Document extract Start Marker

On Mondays it is speech therapy. Tuesdays it’s physcial therapy. Wednesdays are occupational therapy. Thursdays are my husbands day off, so I volunteer at my daughter’s school for a short time in the morning. And Fridays are generally a day to catch up on everything else.
Therapy is a big part of our life. Right now through the First Steps program (an Indiana state funded program) the therapists come to our home, which I can say is absolutely wonderful. In fact I am dreading when he ages out of the program at age three and I have to take him to an outpatient therapy clinic everyday because I know that means I will spend so much time driving around, going to appointments that I will hardly be home. I do have to participate in all therapy sessions so I can learn to practice the therapy techniques at home. So his therapy sessions also become my therapy sessions and not a time for me to do anything else.

Document extract End Marker

:: Directions ::
A – Please restate the passage on weekly therapy, beginning at "On Mondays it" and stopping after "on everything else.", and substitute "music therapy" for "speech therapy".
B – According to the passage on weekly therapy, at what age does the child age out of the First Steps program?

Dataset excerpts Start Marker

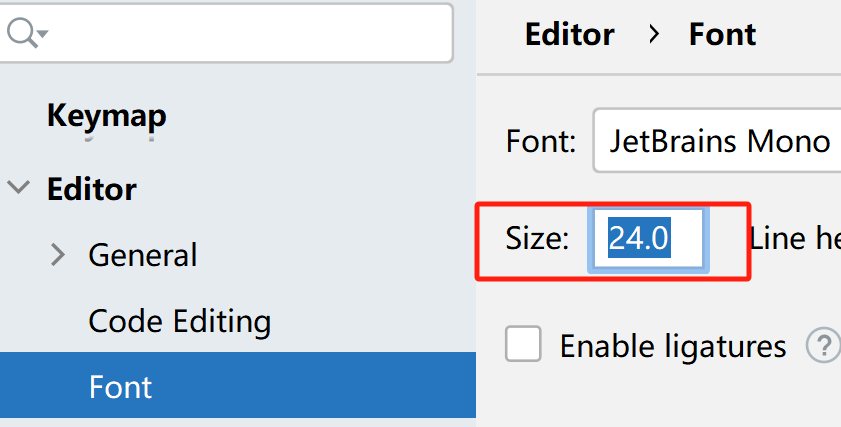The image size is (841, 427).
Task: Expand the General subsection chevron
Action: (x=58, y=255)
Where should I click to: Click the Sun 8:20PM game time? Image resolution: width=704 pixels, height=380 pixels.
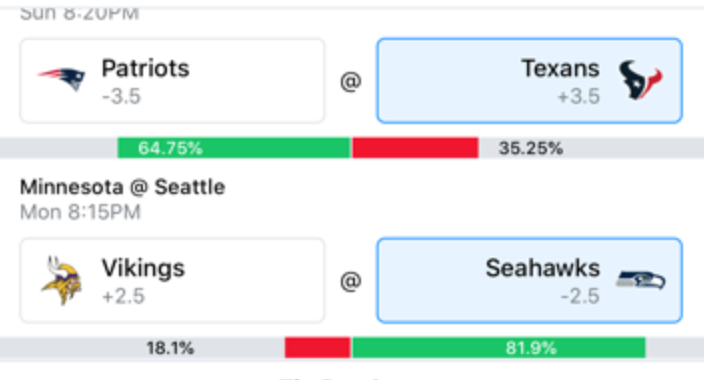pyautogui.click(x=79, y=13)
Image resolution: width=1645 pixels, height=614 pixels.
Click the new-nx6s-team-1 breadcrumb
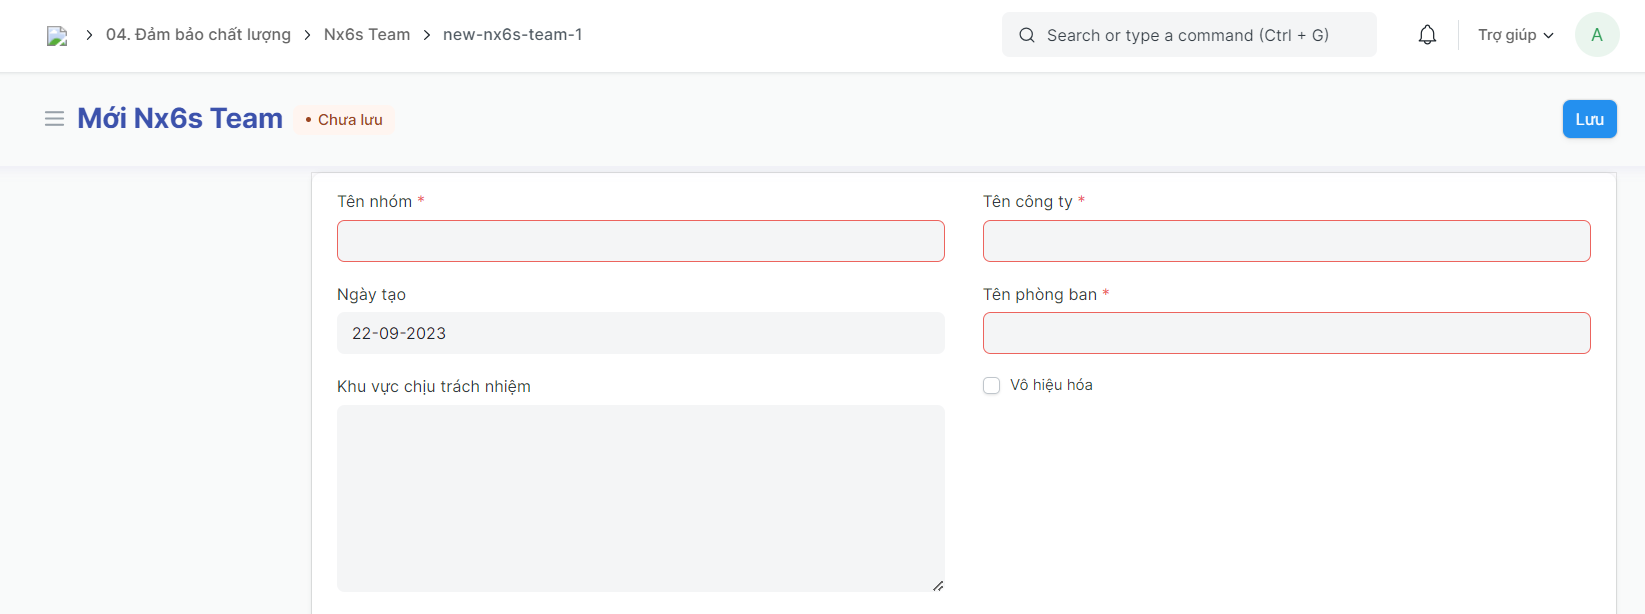coord(512,35)
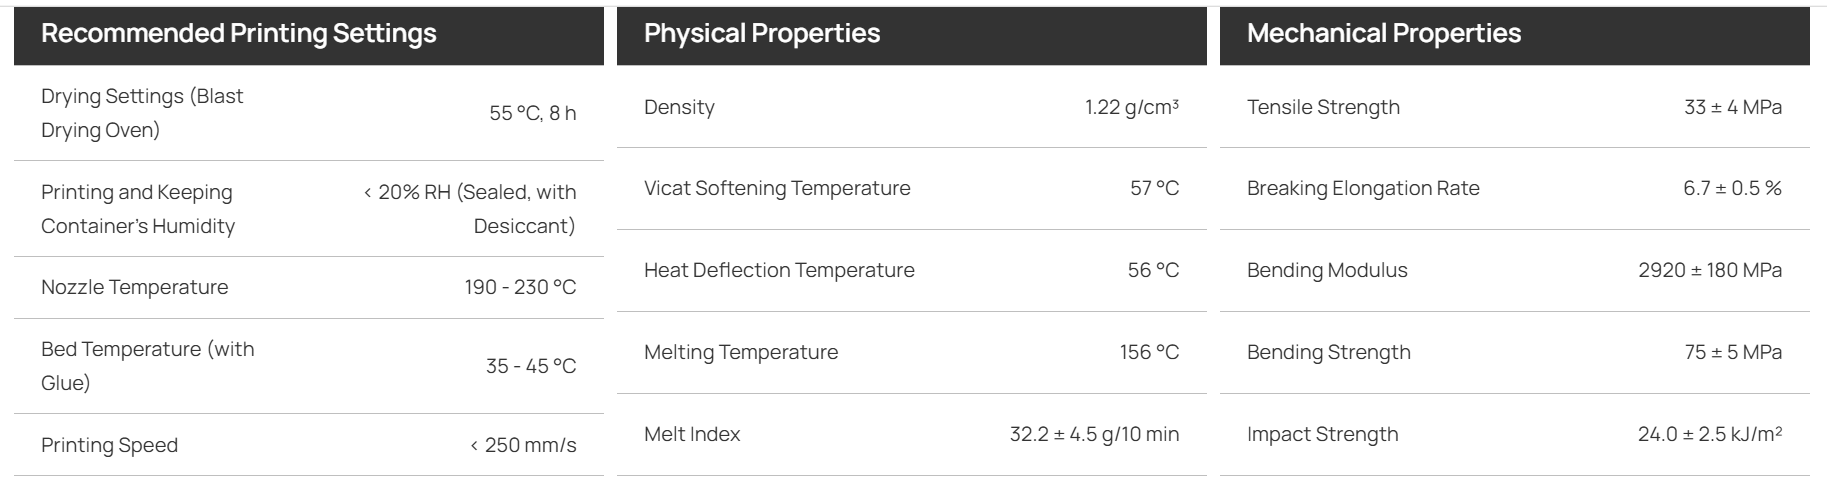The width and height of the screenshot is (1827, 490).
Task: Select the Melting Temperature 156 °C value
Action: point(1149,352)
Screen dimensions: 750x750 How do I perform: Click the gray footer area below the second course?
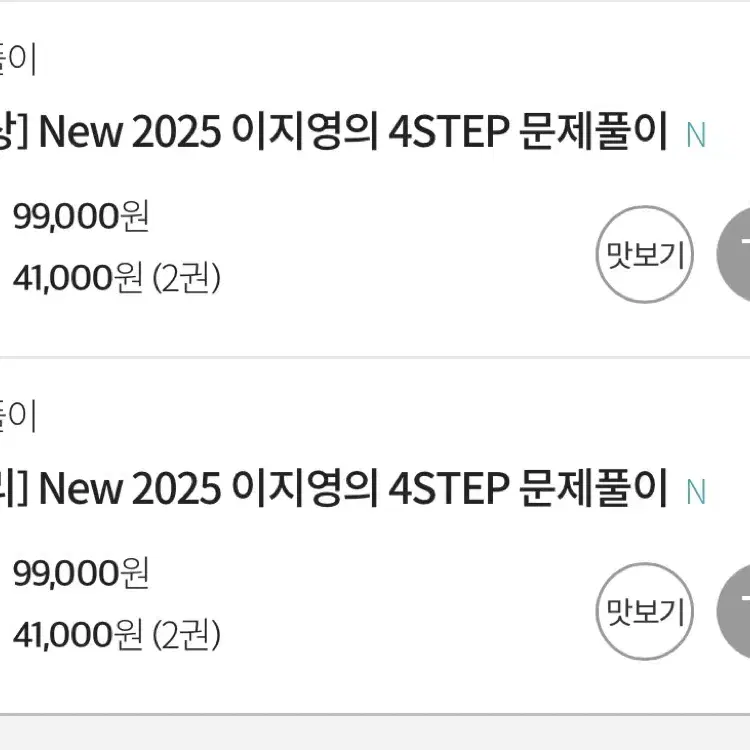[375, 733]
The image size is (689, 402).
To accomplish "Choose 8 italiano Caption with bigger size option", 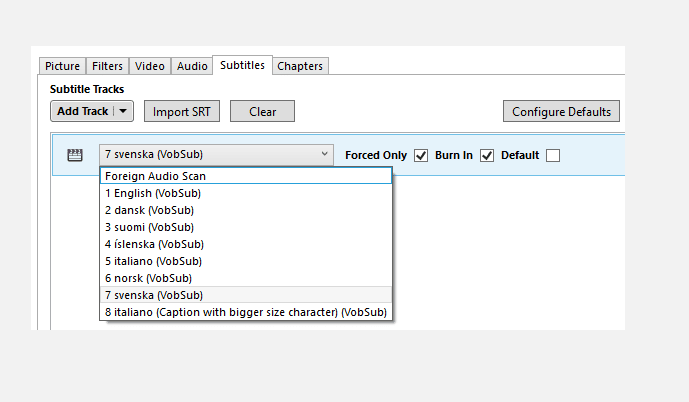I will coord(245,312).
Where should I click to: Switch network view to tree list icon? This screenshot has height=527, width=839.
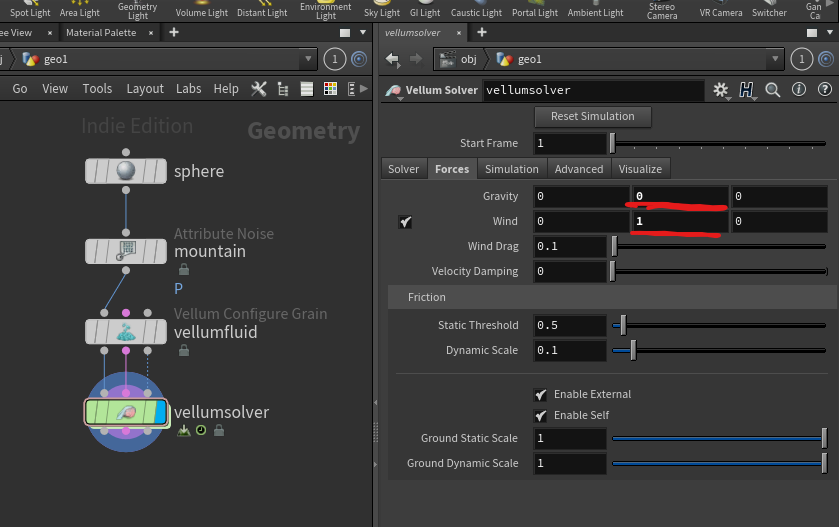tap(283, 89)
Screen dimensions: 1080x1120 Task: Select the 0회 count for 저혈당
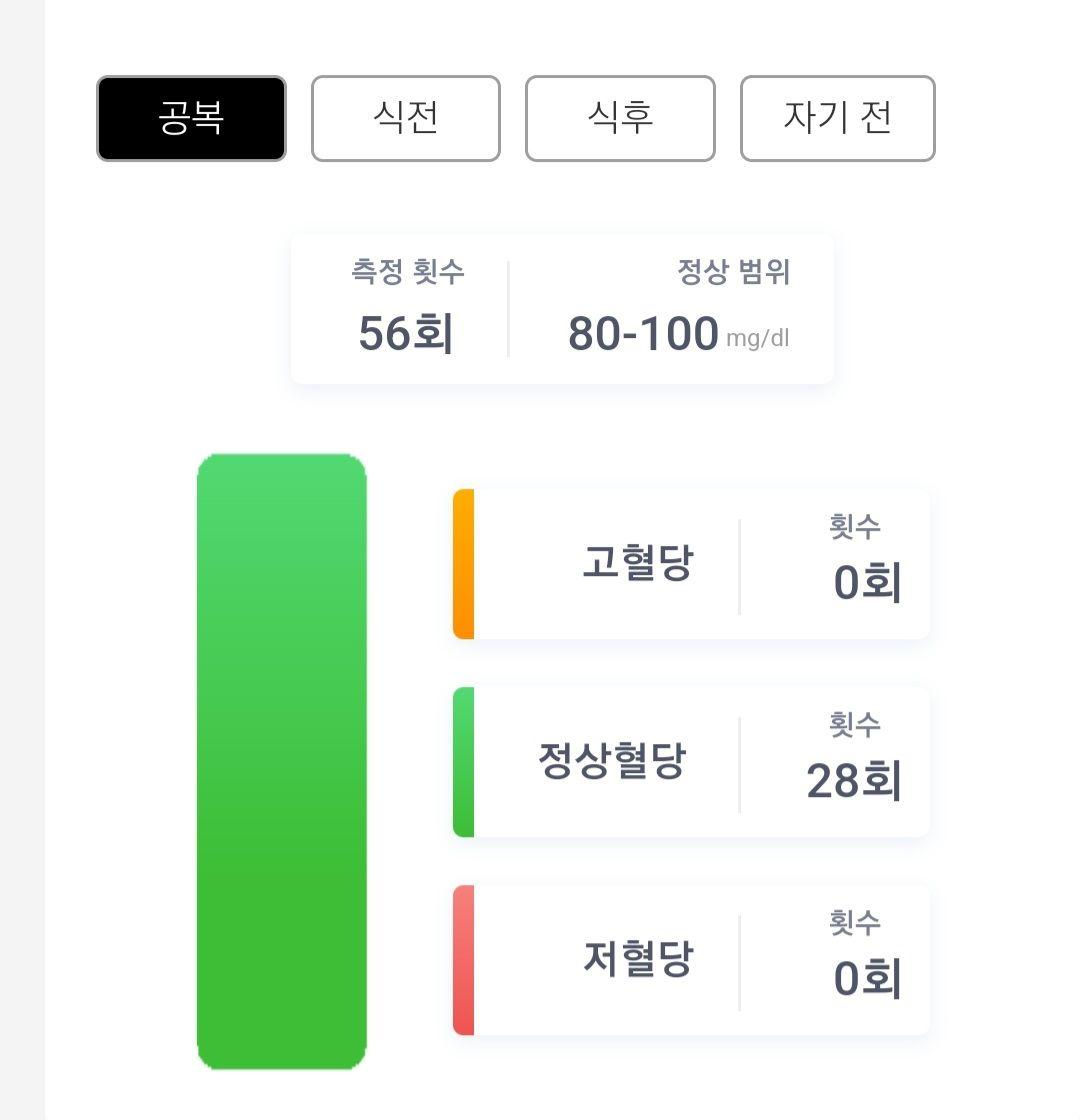click(867, 979)
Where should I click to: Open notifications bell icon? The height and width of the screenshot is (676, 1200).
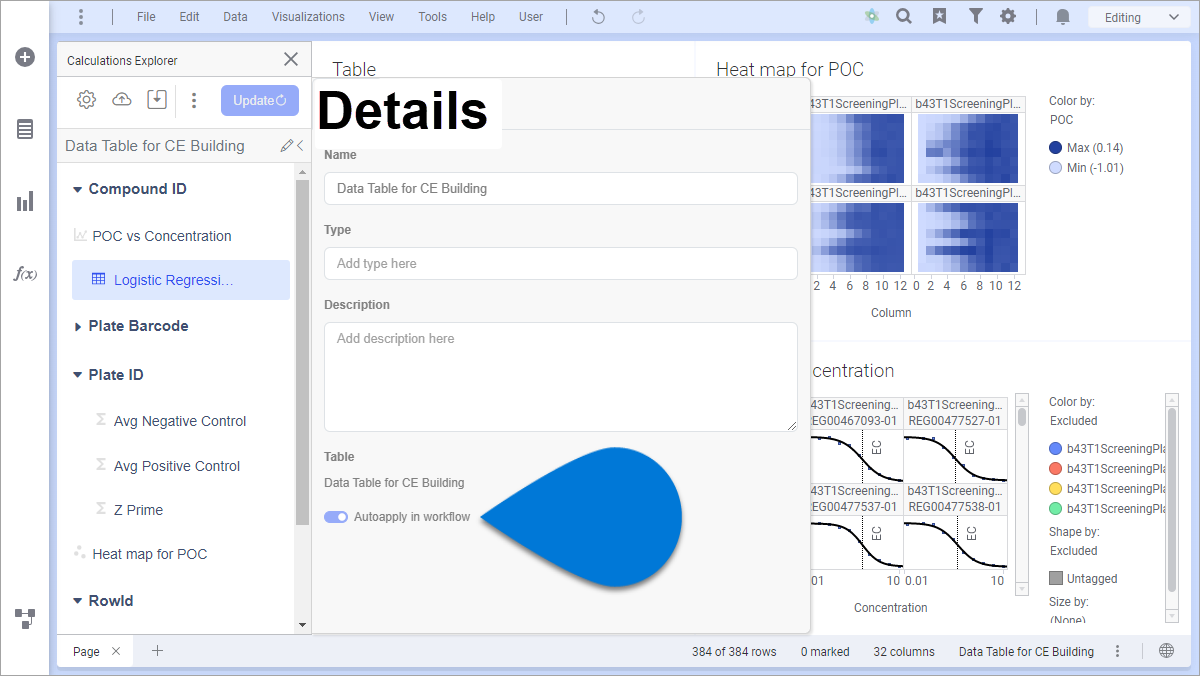click(x=1063, y=17)
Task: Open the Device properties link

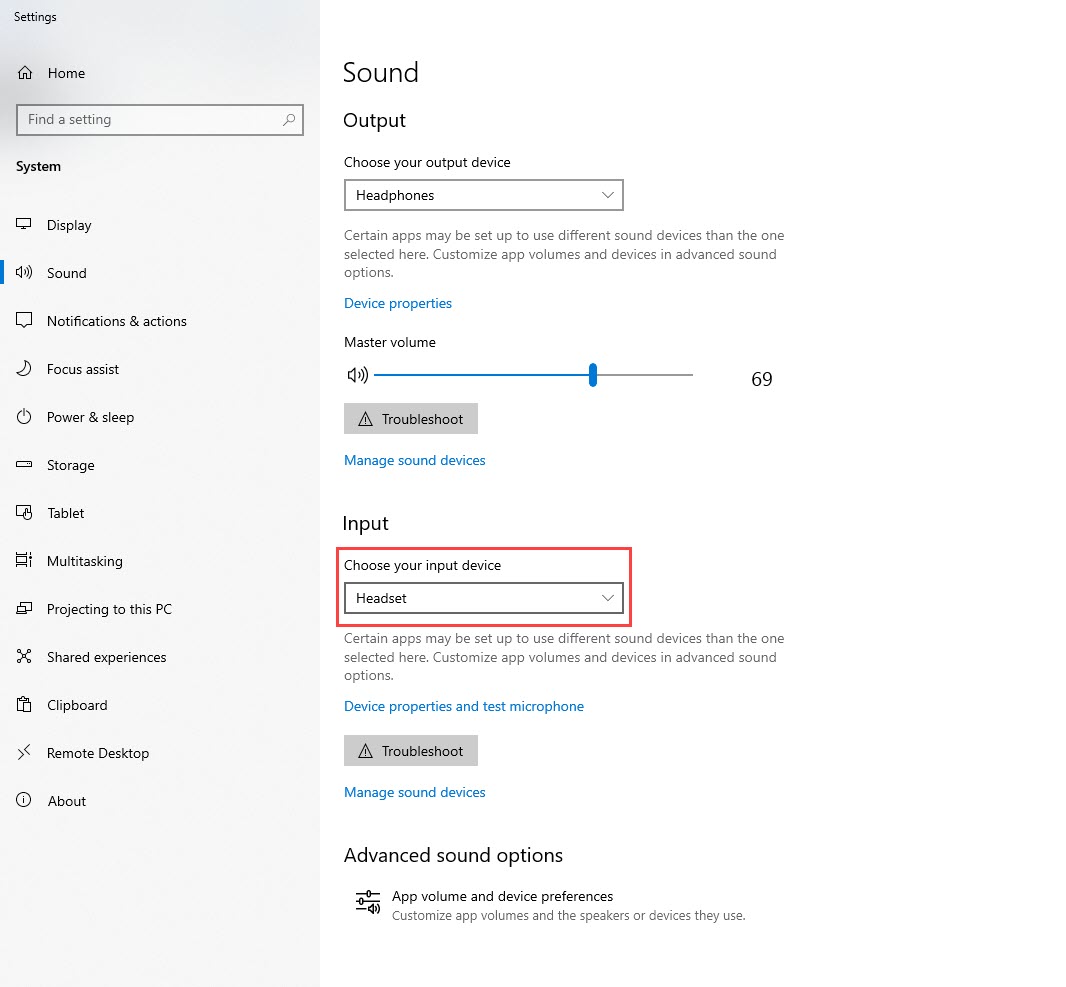Action: [x=397, y=303]
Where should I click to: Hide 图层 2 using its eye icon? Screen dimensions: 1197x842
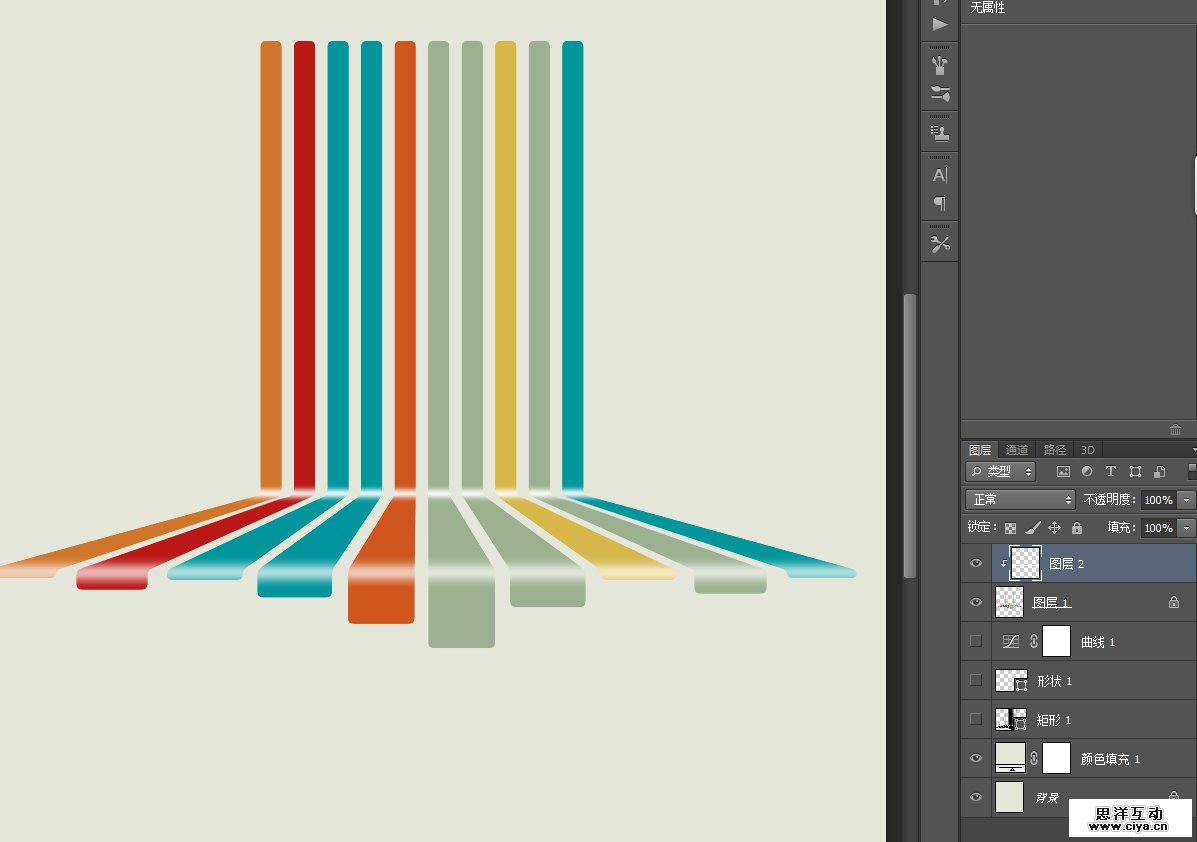(x=976, y=564)
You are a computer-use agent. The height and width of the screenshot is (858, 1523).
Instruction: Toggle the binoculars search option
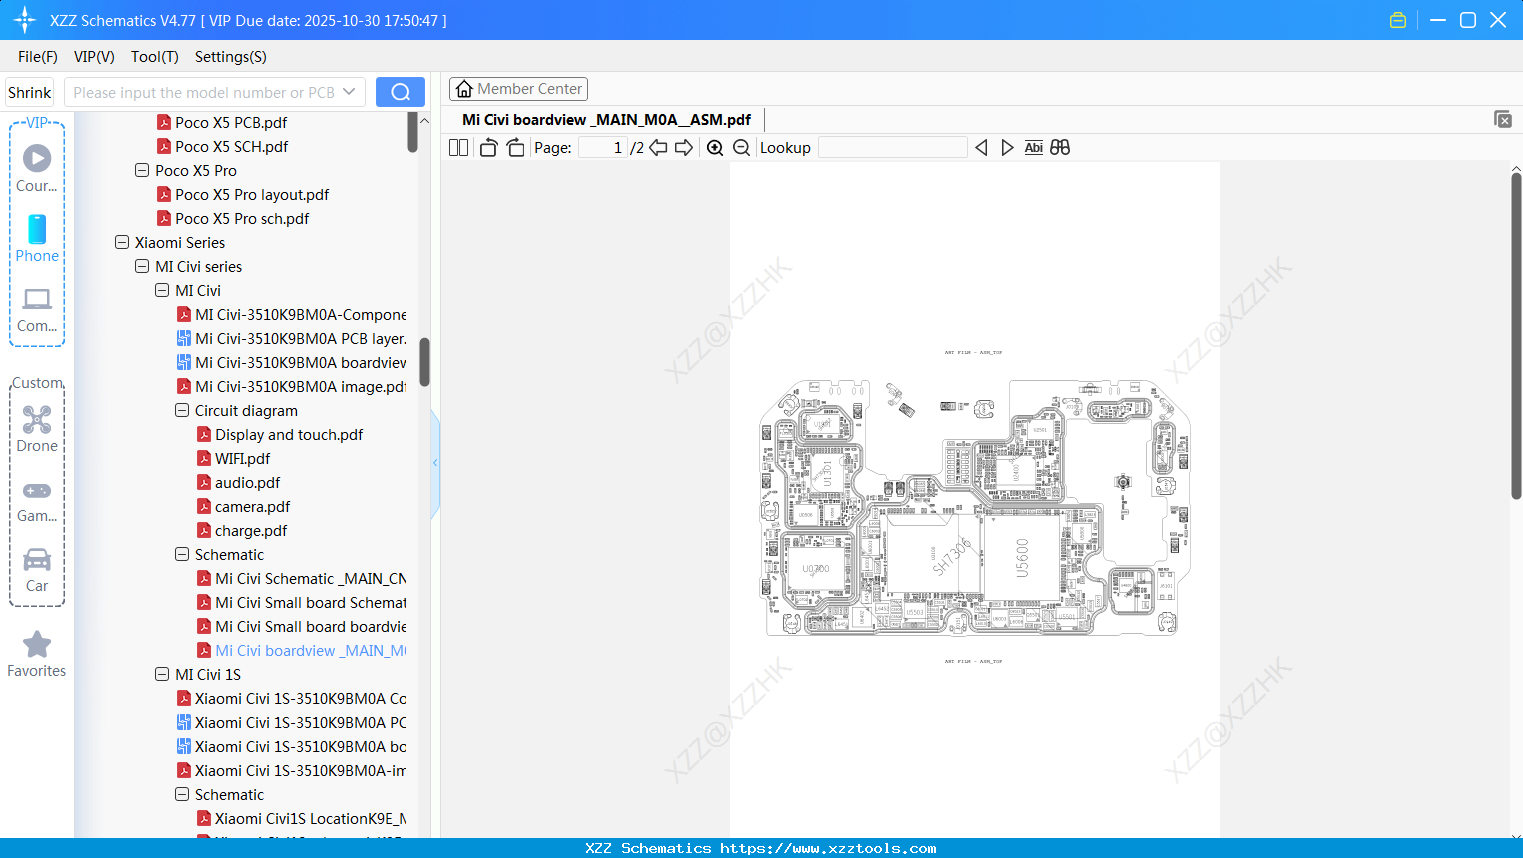(x=1059, y=147)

Dataset excerpts End Marker

:: Responses by task ::
A –
On Mondays it is music therapy. Tuesdays it’s physcial therapy. Wednesdays are occupational therapy. Thursdays are my husbands day off, so I volunteer at my daughter’s school for a short time in the morning. And Fridays are generally a day to catch up on everything else.

B – At age three.